- California's $200 billion 2018 to 2019 budget, which state lawmakers sent to Gov. Jerry Brown Thursday for his signature, includes approximately $1.2 billion for demolition of the state Capitol building's 66-year old annex and construction of a new building that will house the governor's office, as well as those of legislators and their staffs, the San Francisco Chronicle reported.
- The annex is not fully accessible to the disabled, has corroded water pipes and does not have an adequate number of fire sprinklers. The structure also does not line up with the Capitol building, with doors that lead to nowhere and misaligned floor connections. The state would build a new building first to temporarily house lawmakers, tear down the annex and then move them back in once the new annex is complete. The Capitol building will stay open during construction.

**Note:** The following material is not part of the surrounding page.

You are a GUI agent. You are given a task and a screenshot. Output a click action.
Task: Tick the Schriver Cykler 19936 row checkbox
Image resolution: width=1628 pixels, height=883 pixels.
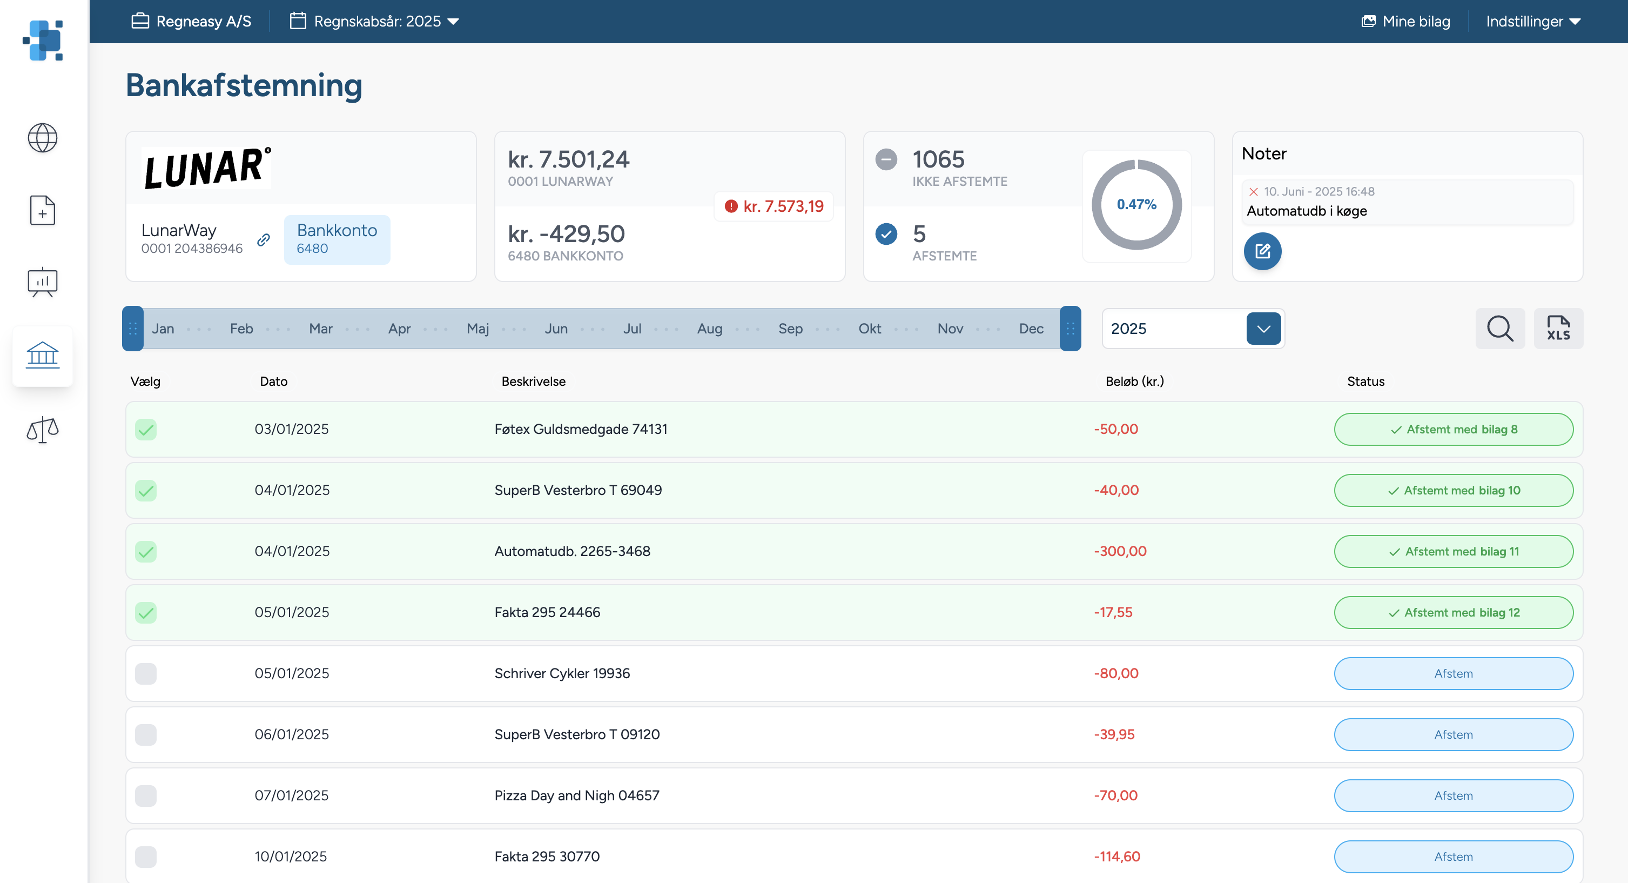point(146,673)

- The budget calls for $755 million to go toward construction and allows for $1.1 billion in lease revenue bonds for the entire demolition and replacement project. Lawmakers could face pushback from taxpayers as they try to justify their spending and potentially have to answer questions about why staff members were allowed to work in such hazardous conditions in the first place.
The federal government faces the same dilemma with many of its buildings. The Federal Bureau of Investigation's headquarters, for example, is reportedly outdated, inefficient and in dire need of replacement. For the last few years, the General Services Administration had been working on a plan to exchange the FBI's current J. Edgar Hoover building for a brand new one that a chosen developer would construct on one of three sites in either Maryland or Virginia. The initiative, however, lost steam for a few reasons.
Congress cut maximum federal funding for the project from a requested $834 million to $523 million and the GSA's inspector general issued a damaging report that criticized the agency's previous land-swap deals. Finally, in August 2017, the GSA announced that it was shelving the entire plan.
Recently, however, the House and Senate have started pushing the government to continue with its plan to build the agency's new headquarters on one of the GSA-approved sites in Maryland or Virginia, according to the Washington Business Journal, rather than continue with plans to replace the FBI building with a new structure on its current site.